Fiore won’t say on Wednesday if conversations with Trudeau on the matter have been fruitful, but he said they are continuing.
“I’m still having conversations about certain flexibility that could exist, and is likely to exist,” he said. “However, they are very committed to the carbon tax.” “We enjoy everything.”
Wickham says more needs to be done. In a statement issued by the opposition on Monday, the party said they are ready to keep the provincial legislature open until the Liberal government takes immediate action to help deal with the rising cost of living.
“We don’t want any more talk. We want to know exactly what the people of Newfoundland and Labrador will get from their government,” Wickham said on Monday. “It’s not a good idea to simply say ‘we’ll look’.”
“Don’t just think about it. Do it and do it now. Because the people of Newfoundland and Labrador simply can’t wait.”

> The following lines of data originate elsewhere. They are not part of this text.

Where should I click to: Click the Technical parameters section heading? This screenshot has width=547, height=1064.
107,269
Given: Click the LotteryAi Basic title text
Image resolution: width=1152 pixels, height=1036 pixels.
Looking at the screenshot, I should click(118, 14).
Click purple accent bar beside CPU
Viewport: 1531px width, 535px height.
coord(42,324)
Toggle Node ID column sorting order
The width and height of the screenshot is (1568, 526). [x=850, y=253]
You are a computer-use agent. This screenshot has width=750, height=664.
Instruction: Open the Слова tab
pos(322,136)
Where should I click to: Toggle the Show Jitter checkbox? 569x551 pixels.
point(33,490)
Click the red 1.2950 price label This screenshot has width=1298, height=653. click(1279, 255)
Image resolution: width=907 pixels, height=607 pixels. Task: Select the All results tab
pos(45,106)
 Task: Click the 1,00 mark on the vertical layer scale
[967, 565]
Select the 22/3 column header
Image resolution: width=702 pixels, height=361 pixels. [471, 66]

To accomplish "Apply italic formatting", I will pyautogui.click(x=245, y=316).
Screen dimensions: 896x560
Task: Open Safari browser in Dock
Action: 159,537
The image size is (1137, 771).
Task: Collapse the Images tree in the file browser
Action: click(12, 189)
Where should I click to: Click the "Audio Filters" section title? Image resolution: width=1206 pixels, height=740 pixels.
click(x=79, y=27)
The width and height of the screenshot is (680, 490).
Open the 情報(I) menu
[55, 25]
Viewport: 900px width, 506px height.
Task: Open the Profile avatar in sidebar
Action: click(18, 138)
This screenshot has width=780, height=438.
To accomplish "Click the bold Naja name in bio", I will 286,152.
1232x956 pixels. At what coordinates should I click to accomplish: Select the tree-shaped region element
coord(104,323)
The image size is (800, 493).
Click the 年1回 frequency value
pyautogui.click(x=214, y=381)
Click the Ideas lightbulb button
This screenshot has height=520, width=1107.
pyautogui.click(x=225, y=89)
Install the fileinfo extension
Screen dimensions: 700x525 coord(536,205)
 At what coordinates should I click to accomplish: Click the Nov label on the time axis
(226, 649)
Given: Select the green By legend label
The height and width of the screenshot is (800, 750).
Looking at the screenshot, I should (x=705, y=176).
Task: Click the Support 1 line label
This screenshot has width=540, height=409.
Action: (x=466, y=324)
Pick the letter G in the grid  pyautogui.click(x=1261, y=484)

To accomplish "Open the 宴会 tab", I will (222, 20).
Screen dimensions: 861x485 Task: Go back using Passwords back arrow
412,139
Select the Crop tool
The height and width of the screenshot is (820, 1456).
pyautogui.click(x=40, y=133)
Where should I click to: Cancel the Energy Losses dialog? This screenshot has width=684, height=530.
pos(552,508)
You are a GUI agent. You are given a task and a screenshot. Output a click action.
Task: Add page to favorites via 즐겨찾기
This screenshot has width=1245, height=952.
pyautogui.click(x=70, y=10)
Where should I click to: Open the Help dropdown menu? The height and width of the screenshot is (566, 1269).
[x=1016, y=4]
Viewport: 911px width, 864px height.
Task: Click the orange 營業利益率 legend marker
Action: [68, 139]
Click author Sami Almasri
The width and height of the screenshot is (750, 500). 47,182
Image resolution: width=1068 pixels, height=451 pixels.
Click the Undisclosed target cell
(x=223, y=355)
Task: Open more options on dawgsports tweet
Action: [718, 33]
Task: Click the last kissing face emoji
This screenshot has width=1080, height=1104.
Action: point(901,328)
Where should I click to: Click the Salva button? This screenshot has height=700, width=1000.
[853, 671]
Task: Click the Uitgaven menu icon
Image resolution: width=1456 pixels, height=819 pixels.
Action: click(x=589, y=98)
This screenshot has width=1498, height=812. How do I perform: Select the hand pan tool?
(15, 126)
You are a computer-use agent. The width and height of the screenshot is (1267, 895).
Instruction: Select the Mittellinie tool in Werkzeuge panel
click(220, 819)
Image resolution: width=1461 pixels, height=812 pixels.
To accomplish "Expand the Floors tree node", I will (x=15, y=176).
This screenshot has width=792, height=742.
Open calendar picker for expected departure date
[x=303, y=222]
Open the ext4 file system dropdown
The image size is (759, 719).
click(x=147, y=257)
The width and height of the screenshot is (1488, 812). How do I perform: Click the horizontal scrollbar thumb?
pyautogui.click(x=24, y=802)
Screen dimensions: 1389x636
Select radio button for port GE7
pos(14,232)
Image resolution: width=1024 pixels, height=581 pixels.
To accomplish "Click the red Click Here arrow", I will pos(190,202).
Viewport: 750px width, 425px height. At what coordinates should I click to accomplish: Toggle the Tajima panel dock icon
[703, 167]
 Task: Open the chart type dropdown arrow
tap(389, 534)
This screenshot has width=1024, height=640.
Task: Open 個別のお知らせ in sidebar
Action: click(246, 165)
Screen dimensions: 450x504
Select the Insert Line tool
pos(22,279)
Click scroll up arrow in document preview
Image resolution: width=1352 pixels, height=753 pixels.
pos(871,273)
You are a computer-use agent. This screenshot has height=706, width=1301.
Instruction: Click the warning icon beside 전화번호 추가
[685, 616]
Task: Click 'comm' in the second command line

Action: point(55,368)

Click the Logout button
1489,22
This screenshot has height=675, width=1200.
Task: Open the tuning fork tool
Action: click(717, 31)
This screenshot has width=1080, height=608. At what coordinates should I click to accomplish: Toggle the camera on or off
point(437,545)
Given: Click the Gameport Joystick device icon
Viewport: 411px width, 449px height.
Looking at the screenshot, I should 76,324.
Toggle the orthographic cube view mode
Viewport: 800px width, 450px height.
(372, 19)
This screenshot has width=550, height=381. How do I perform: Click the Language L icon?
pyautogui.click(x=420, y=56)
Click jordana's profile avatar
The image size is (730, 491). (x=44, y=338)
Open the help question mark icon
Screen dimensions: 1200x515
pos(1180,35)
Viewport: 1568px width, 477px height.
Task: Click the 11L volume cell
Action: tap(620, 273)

The provincial legislature closes every day at midnight, but Wickham says the opposition will be able to keep the House open through ongoing debate on Bill 60, which would amend the county’s revenue administration law to increase the tax rate on carbon products.
Wickham said members of the legislature can debate the bill continuously as long as different speakers step in every 10 minutes.
“We have a chance to continue the discussion, and we will. As long as it takes,” he added.
CBC News asked the Prime Minister’s Office for comment, but did not receive a response via publication.